I would welcome your thoughts on this approach or you may have a different approach that works for you. I look forward to your post.

Kind Regards

Graeme

No responses yet

Mar 23 2008

Eliminating the stigma of depression at work

Published by Graeme Cowan under Work and the Blues

In Australia we have made considerable progress in increasing awareness of depression in society which is fantastic. I remember when I had my first really bad bout of depression 20 years ago I had no idea what depression was. I had been to university but never knew that this was a clinical condition. I felt such shame going to a psychiatric hospital that I insisted my wife tell work that I had a really bad “virus”. That whole episode was kept a close family secret for so long because of my shame.

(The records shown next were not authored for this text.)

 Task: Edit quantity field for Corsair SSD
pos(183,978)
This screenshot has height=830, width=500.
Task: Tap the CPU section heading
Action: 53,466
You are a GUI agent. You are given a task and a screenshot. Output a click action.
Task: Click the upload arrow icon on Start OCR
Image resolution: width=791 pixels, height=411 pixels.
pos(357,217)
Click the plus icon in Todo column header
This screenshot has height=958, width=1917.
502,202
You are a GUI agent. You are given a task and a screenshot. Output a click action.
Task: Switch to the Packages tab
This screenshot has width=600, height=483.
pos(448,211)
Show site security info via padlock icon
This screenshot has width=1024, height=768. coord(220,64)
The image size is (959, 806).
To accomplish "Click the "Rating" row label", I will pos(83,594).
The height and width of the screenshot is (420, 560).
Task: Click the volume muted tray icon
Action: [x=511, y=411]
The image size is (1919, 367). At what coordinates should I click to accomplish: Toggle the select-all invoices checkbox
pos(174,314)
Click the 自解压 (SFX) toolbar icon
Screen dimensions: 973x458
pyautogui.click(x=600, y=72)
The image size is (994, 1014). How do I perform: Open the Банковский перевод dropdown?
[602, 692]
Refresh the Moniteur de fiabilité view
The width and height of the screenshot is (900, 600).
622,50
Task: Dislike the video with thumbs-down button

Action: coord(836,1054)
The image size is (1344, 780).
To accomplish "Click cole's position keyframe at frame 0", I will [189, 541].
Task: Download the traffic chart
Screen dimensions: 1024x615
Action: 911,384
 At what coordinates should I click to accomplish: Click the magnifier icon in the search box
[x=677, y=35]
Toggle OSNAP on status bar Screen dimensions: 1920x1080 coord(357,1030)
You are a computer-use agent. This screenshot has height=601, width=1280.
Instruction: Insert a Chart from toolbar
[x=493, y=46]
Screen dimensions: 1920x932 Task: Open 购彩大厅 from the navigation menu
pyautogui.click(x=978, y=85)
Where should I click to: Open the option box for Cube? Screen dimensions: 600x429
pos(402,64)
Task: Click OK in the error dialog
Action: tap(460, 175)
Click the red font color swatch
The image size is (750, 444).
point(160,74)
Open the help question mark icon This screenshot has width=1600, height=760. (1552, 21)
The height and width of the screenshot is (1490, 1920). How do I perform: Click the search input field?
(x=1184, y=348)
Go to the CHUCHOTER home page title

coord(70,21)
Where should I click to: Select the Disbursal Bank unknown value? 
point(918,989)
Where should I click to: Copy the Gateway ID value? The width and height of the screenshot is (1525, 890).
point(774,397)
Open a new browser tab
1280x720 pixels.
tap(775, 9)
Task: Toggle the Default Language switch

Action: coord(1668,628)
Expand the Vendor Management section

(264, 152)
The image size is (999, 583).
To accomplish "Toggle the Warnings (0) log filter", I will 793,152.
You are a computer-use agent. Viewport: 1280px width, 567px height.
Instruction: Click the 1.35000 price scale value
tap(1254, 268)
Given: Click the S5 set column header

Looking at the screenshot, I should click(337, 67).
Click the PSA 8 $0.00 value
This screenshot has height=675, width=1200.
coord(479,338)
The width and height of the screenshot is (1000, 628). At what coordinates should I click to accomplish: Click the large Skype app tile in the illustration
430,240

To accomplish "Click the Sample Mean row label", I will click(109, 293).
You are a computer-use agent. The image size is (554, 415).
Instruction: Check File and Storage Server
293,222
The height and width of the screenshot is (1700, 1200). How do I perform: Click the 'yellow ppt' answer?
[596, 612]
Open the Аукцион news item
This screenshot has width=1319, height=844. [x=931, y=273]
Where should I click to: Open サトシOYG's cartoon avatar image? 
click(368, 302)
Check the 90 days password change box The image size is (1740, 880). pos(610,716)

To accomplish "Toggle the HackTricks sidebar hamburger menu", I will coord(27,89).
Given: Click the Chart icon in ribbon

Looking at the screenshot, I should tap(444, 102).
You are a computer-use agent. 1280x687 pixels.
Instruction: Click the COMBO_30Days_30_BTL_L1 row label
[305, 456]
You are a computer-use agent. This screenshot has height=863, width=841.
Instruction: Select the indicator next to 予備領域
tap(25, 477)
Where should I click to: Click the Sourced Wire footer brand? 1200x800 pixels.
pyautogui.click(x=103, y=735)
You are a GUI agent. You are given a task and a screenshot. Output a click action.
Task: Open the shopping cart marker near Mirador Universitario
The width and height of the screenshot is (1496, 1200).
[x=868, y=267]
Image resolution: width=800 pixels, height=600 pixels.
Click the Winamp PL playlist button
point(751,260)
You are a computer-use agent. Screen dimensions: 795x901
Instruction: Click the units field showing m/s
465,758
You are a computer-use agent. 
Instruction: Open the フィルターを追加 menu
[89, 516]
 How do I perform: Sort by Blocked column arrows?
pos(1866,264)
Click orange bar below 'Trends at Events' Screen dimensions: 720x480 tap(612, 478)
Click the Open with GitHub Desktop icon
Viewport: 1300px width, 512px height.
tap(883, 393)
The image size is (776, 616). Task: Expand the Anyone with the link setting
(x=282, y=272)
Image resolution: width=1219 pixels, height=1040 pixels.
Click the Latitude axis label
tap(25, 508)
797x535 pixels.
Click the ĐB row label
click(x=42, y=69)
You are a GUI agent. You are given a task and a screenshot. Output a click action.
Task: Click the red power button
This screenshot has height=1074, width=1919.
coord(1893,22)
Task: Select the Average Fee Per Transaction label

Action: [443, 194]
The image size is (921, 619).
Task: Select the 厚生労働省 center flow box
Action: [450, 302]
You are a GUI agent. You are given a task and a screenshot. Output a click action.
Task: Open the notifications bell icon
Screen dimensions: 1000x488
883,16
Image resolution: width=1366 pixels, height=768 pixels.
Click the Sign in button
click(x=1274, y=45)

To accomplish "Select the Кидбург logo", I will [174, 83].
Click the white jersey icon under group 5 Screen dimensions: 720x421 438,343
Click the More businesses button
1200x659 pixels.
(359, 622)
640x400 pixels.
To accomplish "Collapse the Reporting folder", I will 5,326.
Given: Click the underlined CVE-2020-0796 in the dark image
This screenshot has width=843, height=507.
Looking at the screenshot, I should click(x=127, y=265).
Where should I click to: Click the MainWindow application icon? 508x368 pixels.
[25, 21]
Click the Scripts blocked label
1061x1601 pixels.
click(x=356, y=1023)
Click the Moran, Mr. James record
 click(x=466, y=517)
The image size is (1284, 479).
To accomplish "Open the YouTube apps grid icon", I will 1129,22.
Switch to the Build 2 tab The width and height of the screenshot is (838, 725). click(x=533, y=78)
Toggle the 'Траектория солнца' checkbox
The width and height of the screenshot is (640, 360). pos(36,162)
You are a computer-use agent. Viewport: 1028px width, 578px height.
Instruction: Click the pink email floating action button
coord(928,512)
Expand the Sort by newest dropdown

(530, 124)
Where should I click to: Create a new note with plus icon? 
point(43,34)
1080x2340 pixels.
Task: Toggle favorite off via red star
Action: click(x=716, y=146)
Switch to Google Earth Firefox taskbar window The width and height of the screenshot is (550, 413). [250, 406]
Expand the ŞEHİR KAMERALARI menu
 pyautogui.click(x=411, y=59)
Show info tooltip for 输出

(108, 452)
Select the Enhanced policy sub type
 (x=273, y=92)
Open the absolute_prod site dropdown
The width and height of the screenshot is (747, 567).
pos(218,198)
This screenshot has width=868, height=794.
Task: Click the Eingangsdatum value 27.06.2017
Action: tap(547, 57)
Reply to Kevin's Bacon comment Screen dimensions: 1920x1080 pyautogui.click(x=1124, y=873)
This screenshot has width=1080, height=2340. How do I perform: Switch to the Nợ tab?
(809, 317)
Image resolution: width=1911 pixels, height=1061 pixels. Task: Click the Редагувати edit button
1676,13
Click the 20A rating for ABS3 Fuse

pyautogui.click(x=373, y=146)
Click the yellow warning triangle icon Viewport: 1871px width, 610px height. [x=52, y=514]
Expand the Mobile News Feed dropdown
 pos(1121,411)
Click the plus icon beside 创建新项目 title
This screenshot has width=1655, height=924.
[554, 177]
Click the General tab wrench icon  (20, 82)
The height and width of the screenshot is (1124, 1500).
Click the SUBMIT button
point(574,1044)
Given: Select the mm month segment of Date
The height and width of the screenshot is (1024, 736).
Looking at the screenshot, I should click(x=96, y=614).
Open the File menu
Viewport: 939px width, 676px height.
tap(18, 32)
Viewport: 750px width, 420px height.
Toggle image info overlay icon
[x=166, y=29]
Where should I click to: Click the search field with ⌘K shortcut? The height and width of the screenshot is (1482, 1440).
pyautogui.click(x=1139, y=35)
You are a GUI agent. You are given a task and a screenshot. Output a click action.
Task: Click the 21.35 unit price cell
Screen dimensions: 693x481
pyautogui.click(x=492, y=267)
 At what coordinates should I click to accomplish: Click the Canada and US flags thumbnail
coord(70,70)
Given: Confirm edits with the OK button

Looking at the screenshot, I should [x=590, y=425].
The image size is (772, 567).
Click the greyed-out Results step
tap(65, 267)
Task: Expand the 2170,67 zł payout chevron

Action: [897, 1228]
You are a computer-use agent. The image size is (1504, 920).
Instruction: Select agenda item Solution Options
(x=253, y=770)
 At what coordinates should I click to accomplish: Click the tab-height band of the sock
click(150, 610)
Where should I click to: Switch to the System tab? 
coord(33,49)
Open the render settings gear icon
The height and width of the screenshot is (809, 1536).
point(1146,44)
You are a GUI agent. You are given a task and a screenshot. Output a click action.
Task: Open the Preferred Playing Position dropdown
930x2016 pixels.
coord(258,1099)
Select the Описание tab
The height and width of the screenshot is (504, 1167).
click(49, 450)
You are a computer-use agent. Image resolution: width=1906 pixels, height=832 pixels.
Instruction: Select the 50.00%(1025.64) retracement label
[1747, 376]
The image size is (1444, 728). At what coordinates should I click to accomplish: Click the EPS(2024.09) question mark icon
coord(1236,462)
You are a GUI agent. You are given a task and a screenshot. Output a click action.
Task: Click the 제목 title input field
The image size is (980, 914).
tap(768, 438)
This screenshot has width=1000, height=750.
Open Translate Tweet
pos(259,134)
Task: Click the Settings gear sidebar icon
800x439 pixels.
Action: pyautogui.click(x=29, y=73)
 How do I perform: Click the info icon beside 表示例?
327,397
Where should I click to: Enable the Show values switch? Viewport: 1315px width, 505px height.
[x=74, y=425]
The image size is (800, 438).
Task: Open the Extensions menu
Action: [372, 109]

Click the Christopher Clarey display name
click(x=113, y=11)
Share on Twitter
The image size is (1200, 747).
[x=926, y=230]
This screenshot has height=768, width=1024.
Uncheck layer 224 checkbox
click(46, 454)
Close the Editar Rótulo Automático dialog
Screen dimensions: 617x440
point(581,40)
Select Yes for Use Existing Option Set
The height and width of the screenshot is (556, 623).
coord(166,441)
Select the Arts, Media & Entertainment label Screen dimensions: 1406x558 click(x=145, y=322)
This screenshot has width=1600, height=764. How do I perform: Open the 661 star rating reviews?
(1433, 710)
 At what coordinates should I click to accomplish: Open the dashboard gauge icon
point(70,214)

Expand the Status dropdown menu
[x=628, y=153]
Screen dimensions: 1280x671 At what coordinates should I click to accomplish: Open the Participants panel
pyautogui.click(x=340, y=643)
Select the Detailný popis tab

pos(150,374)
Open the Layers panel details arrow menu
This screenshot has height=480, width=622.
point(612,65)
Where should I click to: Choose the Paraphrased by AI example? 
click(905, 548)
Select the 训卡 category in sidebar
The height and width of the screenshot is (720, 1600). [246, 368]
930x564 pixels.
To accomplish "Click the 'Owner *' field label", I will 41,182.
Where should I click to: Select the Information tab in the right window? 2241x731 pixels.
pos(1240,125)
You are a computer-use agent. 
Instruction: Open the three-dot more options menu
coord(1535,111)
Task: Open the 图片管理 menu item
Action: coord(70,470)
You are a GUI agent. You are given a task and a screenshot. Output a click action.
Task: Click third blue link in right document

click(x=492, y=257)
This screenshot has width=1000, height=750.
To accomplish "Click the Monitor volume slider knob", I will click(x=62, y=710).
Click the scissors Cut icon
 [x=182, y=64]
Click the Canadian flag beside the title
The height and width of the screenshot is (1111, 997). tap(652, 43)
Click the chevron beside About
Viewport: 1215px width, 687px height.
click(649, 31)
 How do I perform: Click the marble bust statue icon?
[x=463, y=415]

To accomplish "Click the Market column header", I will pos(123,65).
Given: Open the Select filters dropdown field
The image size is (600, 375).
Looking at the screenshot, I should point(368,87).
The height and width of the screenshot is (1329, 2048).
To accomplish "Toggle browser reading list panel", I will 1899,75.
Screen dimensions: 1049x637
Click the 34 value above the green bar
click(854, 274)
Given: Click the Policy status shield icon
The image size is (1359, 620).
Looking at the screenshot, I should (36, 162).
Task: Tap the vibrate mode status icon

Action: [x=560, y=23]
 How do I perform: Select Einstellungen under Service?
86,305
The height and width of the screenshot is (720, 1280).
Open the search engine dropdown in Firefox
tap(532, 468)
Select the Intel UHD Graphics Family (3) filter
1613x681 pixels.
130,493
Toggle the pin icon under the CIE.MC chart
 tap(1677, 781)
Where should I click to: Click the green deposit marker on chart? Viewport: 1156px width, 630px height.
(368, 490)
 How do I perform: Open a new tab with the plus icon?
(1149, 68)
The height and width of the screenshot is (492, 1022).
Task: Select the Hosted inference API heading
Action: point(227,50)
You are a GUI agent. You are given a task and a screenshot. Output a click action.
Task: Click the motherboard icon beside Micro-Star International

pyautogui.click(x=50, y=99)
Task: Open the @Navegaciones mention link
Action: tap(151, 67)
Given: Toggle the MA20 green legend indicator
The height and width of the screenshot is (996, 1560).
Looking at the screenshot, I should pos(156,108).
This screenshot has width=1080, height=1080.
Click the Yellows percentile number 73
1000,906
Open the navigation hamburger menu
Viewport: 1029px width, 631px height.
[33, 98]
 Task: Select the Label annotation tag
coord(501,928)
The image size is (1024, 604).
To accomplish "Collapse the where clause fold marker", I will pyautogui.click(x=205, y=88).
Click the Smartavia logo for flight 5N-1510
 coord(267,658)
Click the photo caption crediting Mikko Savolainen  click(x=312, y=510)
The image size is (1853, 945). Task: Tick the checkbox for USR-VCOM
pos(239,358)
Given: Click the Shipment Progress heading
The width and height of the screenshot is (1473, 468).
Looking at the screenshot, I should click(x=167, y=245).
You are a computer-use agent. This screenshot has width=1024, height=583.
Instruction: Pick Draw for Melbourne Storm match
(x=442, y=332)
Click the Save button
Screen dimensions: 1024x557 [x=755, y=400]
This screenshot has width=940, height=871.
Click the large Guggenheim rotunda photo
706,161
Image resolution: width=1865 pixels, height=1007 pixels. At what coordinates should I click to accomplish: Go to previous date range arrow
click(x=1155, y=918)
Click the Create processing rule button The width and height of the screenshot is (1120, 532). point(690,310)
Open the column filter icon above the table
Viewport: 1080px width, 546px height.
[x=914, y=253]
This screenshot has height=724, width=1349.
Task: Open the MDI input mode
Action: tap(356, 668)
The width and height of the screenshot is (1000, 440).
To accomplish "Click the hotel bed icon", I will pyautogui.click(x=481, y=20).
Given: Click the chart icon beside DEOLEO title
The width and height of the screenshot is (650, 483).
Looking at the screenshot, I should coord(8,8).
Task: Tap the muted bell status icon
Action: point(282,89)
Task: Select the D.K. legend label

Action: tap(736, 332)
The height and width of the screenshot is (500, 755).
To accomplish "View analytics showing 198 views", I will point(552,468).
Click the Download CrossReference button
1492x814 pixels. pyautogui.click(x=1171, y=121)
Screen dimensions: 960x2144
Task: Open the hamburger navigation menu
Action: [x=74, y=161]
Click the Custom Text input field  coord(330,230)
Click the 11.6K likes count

Fast forward to today, and as highlighted previously, there has been some progress. Unfortunately, the discussion of mental illness at work is still largely taboo. When doing research for my book “Back From The Brink” I asked people if they had personally experienced depression. Sixty five percent said they had experienced strong or very strong stigma. To try and find out where that stigma occurred I asked people how comfortable they were discussing their depression with various people. 61% said they were comfortable talking with their General Practitioner, 50% with their partner, 41% with their close friends, 28% with family, and 9% yes 9% with work colleagues. So 9 out of 10 people with depression don’t feel comfortable discussing it with work colleagues.

With the World Health Organisation saying that depression is going to be the second most disabling condition facing the world by 2020 pretending that mental illness doesn’t happen at work in absolute lunacy for both individuals and the organisation.

I am in the final stages of preparing a free ebook called “Best Practice in Managing Mental Illness in the Workplace” where I have pulled together information from around the world and looked at some of the recent successes in this area. It will be launched on Wednesday when John Brogden speaks at an AIM forum about mental health in the workplace. It will also be discussed the same day at a forum for Equal Employment Opportunity professionals.

We have to start standing up and talking about these issues openly. I look forward to any comments.